### WORK REQUEST
Retype every line of the records exactly.

### EXERCISE MATERIALS
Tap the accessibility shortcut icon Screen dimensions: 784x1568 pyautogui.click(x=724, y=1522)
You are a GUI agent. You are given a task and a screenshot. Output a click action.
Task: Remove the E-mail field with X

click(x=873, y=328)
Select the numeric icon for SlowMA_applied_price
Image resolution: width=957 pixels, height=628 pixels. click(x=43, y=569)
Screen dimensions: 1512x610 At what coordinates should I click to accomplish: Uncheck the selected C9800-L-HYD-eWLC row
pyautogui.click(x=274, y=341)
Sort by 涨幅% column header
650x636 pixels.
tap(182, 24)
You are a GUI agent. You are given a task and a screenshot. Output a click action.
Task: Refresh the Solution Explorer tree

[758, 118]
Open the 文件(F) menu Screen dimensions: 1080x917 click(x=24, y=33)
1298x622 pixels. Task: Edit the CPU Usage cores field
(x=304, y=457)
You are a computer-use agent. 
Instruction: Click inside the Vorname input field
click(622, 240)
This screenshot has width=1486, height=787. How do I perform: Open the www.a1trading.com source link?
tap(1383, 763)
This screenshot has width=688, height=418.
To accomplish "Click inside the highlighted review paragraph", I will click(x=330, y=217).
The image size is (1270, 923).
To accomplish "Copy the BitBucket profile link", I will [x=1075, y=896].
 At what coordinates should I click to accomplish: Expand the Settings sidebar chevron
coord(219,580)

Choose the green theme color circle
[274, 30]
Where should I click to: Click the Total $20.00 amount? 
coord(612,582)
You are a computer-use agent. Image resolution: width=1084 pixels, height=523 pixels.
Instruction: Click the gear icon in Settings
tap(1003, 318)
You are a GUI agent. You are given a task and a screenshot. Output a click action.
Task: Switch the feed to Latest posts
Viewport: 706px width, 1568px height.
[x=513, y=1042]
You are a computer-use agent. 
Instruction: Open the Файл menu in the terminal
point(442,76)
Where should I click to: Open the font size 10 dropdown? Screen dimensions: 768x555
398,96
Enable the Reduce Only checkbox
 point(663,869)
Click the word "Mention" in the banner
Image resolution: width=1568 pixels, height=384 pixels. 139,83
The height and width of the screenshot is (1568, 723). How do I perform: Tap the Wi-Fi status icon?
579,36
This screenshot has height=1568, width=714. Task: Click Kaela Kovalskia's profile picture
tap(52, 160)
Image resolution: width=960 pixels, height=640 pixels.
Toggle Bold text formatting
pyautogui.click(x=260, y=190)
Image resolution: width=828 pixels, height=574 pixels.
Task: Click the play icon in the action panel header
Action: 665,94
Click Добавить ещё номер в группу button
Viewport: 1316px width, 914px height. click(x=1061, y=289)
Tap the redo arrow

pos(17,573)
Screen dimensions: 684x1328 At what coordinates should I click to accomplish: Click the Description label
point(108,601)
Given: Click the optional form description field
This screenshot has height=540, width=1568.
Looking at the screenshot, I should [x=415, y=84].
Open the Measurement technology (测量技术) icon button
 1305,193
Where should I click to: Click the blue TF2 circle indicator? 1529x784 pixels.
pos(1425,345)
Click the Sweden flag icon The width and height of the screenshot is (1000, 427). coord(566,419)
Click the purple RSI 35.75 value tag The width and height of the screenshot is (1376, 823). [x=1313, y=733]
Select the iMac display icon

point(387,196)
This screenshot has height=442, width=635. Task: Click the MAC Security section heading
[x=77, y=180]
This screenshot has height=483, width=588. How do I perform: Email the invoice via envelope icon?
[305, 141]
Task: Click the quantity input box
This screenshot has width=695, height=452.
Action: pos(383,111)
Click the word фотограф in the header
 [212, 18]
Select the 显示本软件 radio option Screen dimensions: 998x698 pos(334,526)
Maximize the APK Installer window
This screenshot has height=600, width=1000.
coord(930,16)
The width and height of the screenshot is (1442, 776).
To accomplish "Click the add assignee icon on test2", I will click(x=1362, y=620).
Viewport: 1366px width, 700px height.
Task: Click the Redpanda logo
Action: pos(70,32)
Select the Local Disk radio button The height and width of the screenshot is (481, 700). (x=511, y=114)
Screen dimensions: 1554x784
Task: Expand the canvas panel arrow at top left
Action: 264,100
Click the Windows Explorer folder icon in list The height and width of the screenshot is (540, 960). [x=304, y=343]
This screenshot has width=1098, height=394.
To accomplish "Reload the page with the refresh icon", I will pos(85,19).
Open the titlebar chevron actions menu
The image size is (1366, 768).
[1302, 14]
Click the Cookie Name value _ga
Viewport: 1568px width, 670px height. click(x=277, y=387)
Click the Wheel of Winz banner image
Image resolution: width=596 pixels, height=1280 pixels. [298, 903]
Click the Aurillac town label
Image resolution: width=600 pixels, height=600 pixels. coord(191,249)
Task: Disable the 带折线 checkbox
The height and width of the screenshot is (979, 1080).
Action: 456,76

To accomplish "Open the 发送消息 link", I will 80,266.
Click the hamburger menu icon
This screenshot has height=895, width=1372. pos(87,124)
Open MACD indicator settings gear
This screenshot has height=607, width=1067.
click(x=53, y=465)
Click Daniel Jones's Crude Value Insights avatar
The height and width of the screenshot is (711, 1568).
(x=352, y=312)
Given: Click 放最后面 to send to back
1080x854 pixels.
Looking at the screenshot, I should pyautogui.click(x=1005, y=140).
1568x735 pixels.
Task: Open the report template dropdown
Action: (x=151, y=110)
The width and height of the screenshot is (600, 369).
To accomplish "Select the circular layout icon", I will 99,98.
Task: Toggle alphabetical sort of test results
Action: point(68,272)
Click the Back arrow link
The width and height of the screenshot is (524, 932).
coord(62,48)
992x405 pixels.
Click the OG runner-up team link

### SOLUTION TO THIS EXERCISE
Tap the accessibility shortcut icon Screen dimensions: 784x1568 pyautogui.click(x=724, y=1522)
You are a GUI agent. You are given a task and a screenshot. Output a click action.
Task: Remove the E-mail field with X

click(x=873, y=328)
Select the numeric icon for SlowMA_applied_price
Image resolution: width=957 pixels, height=628 pixels. click(x=43, y=569)
Screen dimensions: 1512x610 At what coordinates should I click to accomplish: Uncheck the selected C9800-L-HYD-eWLC row
pyautogui.click(x=274, y=341)
Sort by 涨幅% column header
650x636 pixels.
tap(182, 24)
You are a GUI agent. You are given a task and a screenshot. Output a click action.
Task: Refresh the Solution Explorer tree

[758, 118]
Open the 文件(F) menu Screen dimensions: 1080x917 click(x=24, y=33)
1298x622 pixels. Task: Edit the CPU Usage cores field
(x=304, y=457)
You are a computer-use agent. 
Instruction: Click inside the Vorname input field
click(622, 240)
This screenshot has width=1486, height=787. How do I perform: Open the www.a1trading.com source link?
tap(1383, 763)
This screenshot has width=688, height=418.
To accomplish "Click inside the highlighted review paragraph", I will click(x=330, y=217).
The image size is (1270, 923).
To accomplish "Copy the BitBucket profile link", I will [x=1075, y=896].
 At what coordinates should I click to accomplish: Expand the Settings sidebar chevron
coord(219,580)

Choose the green theme color circle
[274, 30]
Where should I click to: Click the Total $20.00 amount? 
coord(612,582)
You are a computer-use agent. Image resolution: width=1084 pixels, height=523 pixels.
Instruction: Click the gear icon in Settings
tap(1003, 318)
You are a GUI agent. You are given a task and a screenshot. Output a click action.
Task: Switch the feed to Latest posts
Viewport: 706px width, 1568px height.
[x=513, y=1042]
You are a computer-use agent. 
Instruction: Open the Файл menu in the terminal
point(442,76)
Where should I click to: Open the font size 10 dropdown? Screen dimensions: 768x555
398,96
Enable the Reduce Only checkbox
 point(663,869)
Click the word "Mention" in the banner
Image resolution: width=1568 pixels, height=384 pixels. 139,83
The height and width of the screenshot is (1568, 723). How do I perform: Tap the Wi-Fi status icon?
579,36
This screenshot has height=1568, width=714. Task: Click Kaela Kovalskia's profile picture
tap(52, 160)
Image resolution: width=960 pixels, height=640 pixels.
Toggle Bold text formatting
pyautogui.click(x=260, y=190)
Image resolution: width=828 pixels, height=574 pixels.
Task: Click the play icon in the action panel header
Action: 665,94
Click Добавить ещё номер в группу button
Viewport: 1316px width, 914px height. click(x=1061, y=289)
Tap the redo arrow

pos(17,573)
Screen dimensions: 684x1328 At what coordinates should I click to accomplish: Click the Description label
point(108,601)
Given: Click the optional form description field
This screenshot has height=540, width=1568.
Looking at the screenshot, I should [x=415, y=84].
Open the Measurement technology (测量技术) icon button
 1305,193
Where should I click to: Click the blue TF2 circle indicator? 1529x784 pixels.
pos(1425,345)
Click the Sweden flag icon The width and height of the screenshot is (1000, 427). coord(566,419)
Click the purple RSI 35.75 value tag The width and height of the screenshot is (1376, 823). [x=1313, y=733]
Select the iMac display icon

point(387,196)
This screenshot has height=442, width=635. Task: Click the MAC Security section heading
[x=77, y=180]
This screenshot has height=483, width=588. How do I perform: Email the invoice via envelope icon?
[305, 141]
Task: Click the quantity input box
This screenshot has width=695, height=452.
Action: pos(383,111)
Click the word фотограф in the header
 [212, 18]
Select the 显示本软件 radio option Screen dimensions: 998x698 pos(334,526)
Maximize the APK Installer window
This screenshot has height=600, width=1000.
coord(930,16)
The width and height of the screenshot is (1442, 776).
To accomplish "Click the add assignee icon on test2", I will click(x=1362, y=620).
Viewport: 1366px width, 700px height.
Task: Click the Redpanda logo
Action: pos(70,32)
Select the Local Disk radio button The height and width of the screenshot is (481, 700). (x=511, y=114)
Screen dimensions: 1554x784
Task: Expand the canvas panel arrow at top left
Action: 264,100
Click the Windows Explorer folder icon in list The height and width of the screenshot is (540, 960). [x=304, y=343]
This screenshot has width=1098, height=394.
To accomplish "Reload the page with the refresh icon", I will pos(85,19).
Open the titlebar chevron actions menu
The image size is (1366, 768).
[1302, 14]
Click the Cookie Name value _ga
Viewport: 1568px width, 670px height. click(x=277, y=387)
Click the Wheel of Winz banner image
Image resolution: width=596 pixels, height=1280 pixels. [298, 903]
Click the Aurillac town label
Image resolution: width=600 pixels, height=600 pixels. coord(191,249)
Task: Disable the 带折线 checkbox
The height and width of the screenshot is (979, 1080).
Action: 456,76

To accomplish "Open the 发送消息 link", I will 80,266.
Click the hamburger menu icon
This screenshot has height=895, width=1372. pos(87,124)
Open MACD indicator settings gear
This screenshot has height=607, width=1067.
click(x=53, y=465)
Click Daniel Jones's Crude Value Insights avatar
The height and width of the screenshot is (711, 1568).
(x=352, y=312)
Given: Click 放最后面 to send to back
1080x854 pixels.
Looking at the screenshot, I should pyautogui.click(x=1005, y=140).
1568x735 pixels.
Task: Open the report template dropdown
Action: (x=151, y=110)
The width and height of the screenshot is (600, 369).
To accomplish "Select the circular layout icon", I will 99,98.
Task: Toggle alphabetical sort of test results
Action: point(68,272)
Click the Back arrow link
The width and height of the screenshot is (524, 932).
coord(62,48)
992x405 pixels.
Click the OG runner-up team link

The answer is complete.